岸「建築と社会って連動すると思っているから、その歪んだ民主主義の社会が変わらない以上、次善の選択としてモダンデザインが生き残るしかない」


モダンデザインの最後の建築家になりたい

自分がどんな建築家になりたいかっていう話って、90年代にやたら座談会とかでよく出るテーマで、今でも内藤廣が嫌味のように言うんだけど、当然40過ぎの建築家って新しい世界を拓きたいわけ。そのとき僕が何を言っていたかというと、「私は、新しいものを作る気はない。モダニズムっていう19世紀から20世紀を支配してきた世界の建築が、この人の建築で終わったね、っていう最後の建築家になりたい、何かを拓くのではなくて」ということをちょっと言ったことがあって。それから内藤は「モダニズムはお前が閉じるって言ったよな?」って言うわけですよ。まあそん時は生意気だから、「お前、何を〜」なんて(笑)。

ちょっと余談になるけれど、じゃあモダニズムって何かっていうと、僕にとっては近代社会の建築。だから政治でいうと、民主主義。みんなが市民という時代。特にヨーロッパの建築を見てると思うんですけれど、モダニズムデザインの何が重要かってことですけど、20世紀に集合住宅というのが出てきて、90年代のはじめに言われていたのは、モダンデザインの集合住宅は非人間的だと。同じ部屋がズラーッと並んでっていう話があったんですけど、僕が言っていたのは、いや違う、ヨーロッパの社会構造をみたら、肉屋の息子と貴族の息子が同じ部屋に住む、それが当時のウィーンの郊外の集合住宅だったらカール・マルクス・ホーフかな、1キロぐらい続くんですよ。それって夢の姿じゃないか、身分制度にがんじがらめになっていて、肉屋の息子は肉屋になるしかないっていう社会の中でね。みんな同じ家でいいじゃないか、というのは理想の社会像だったんだと思うのです。

それはでも1930年代ぐらいになるとまあ無理だっていうのがわかって、集合住宅のプランもいろいろ変わっていくわけですが。で、何が言いたいかと言うと、90年代の中頃にソ連が崩壊するわけ。それで、共産圏とか東ドイツもなくなるし、要するに、民主主義対共産主義っていう社会構造があったわけだけど、この共産主義っていうのがなくなるわけです。で、さらに資本主義の世界、金持っているやつが偉いっていう変な世界になって。で、近代の平等主義の変形社会がきて、そっからの未来が見えてないじゃないですか。建築と社会って連動すると思っているから、その歪んだ民主主義の社会が変わらない以上、次善の選択としてモダンデザインが生き残るしかないですよね。次のフェーズが来ない、社会が変わらない以上ね。そんな状況、ソ連の崩壊とかを見ながら「俺はモダンデザインの最後の建築家になりたい」って言ったんですよ。なので実は、ソ連の崩壊を見ながら思ったことですね。

+-------+

短い問題 1>
モダニズムについて語るこの本文で、語り手にとってモダニズムとは何だとされていますか。
短い問題 2>
モダンデザインの建築家をめぐる本文から、「ちょっと余談になるけれど、じ」から「を見ながら思ったことですね。」までを両端も含めてそのまま書き写してください。
この資料はここでは何の役割も持ちません。

提供資料>
+-------+

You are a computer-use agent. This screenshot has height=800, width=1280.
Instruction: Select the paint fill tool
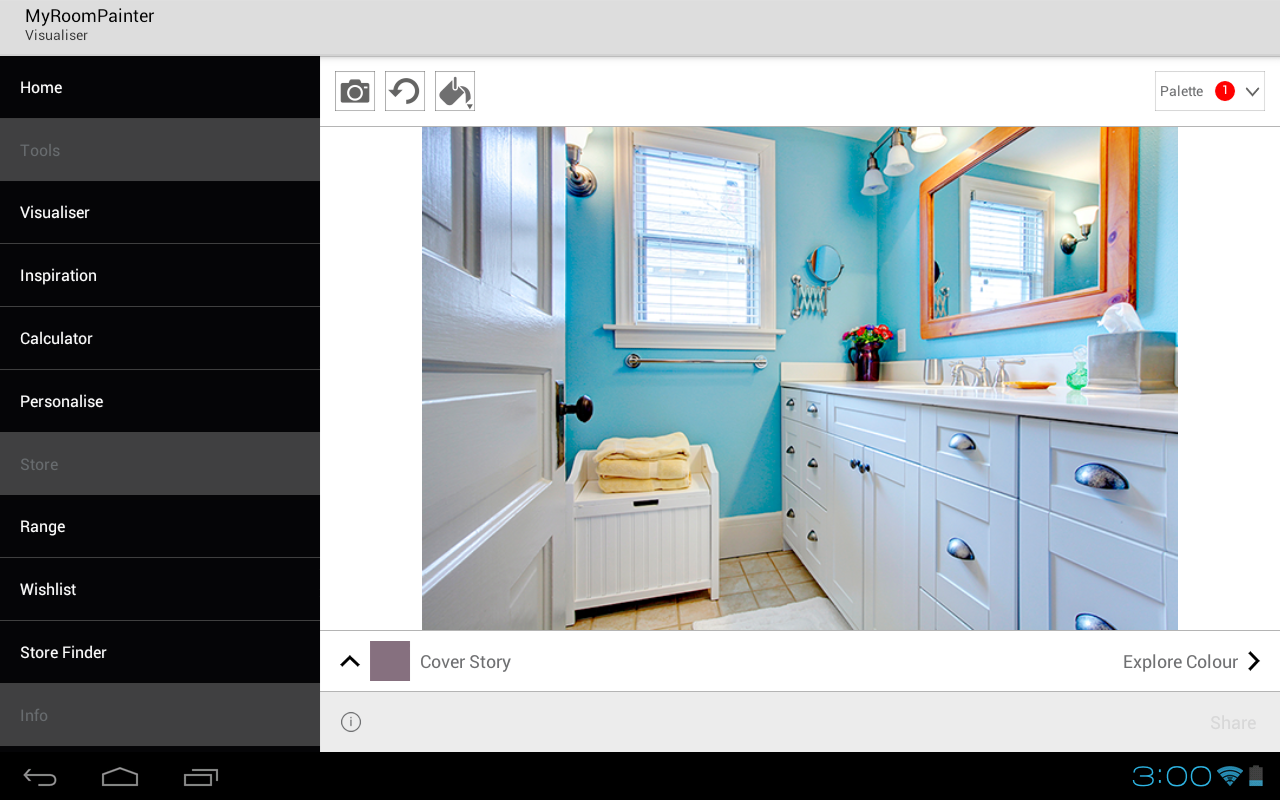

+-------+

解答 1>
近代社会の建築です。

解答 2>
ちょっと余談になるけれど、じゃあモダニズムって何かっていうと、僕にとっては近代社会の建築。だから政治でいうと、民主主義。みんなが市民という時代。特にヨーロッパの建築を見てると思うんですけれど、モダニズムデザインの何が重要かってことですけど、20世紀に集合住宅というのが出てきて、90年代のはじめに言われていたのは、モダンデザインの集合住宅は非人間的だと。同じ部屋がズラーッと並んでっていう話があったんですけど、僕が言っていたのは、いや違う、ヨーロッパの社会構造をみたら、肉屋の息子と貴族の息子が同じ部屋に住む、それが当時のウィーンの郊外の集合住宅だったらカール・マルクス・ホーフかな、1キロぐらい続くんですよ。それって夢の姿じゃないか、身分制度にがんじがらめになっていて、肉屋の息子は肉屋になるしかないっていう社会の中でね。みんな同じ家でいいじゃないか、というのは理想の社会像だったんだと思うのです。

それはでも1930年代ぐらいになるとまあ無理だっていうのがわかって、集合住宅のプランもいろいろ変わっていくわけですが。で、何が言いたいかと言うと、90年代の中頃にソ連が崩壊するわけ。それで、共産圏とか東ドイツもなくなるし、要するに、民主主義対共産主義っていう社会構造があったわけだけど、この共産主義っていうのがなくなるわけです。で、さらに資本主義の世界、金持っているやつが偉いっていう変な世界になって。で、近代の平等主義の変形社会がきて、そっからの未来が見えてないじゃないですか。建築と社会って連動すると思っているから、その歪んだ民主主義の社会が変わらない以上、次善の選択としてモダンデザインが生き残るしかないですよね。次のフェーズが来ない、社会が変わらない以上ね。そんな状況、ソ連の崩壊とかを見ながら「俺はモダンデザインの最後の建築家になりたい」って言ったんですよ。なので実は、ソ連の崩壊を見ながら思ったことですね。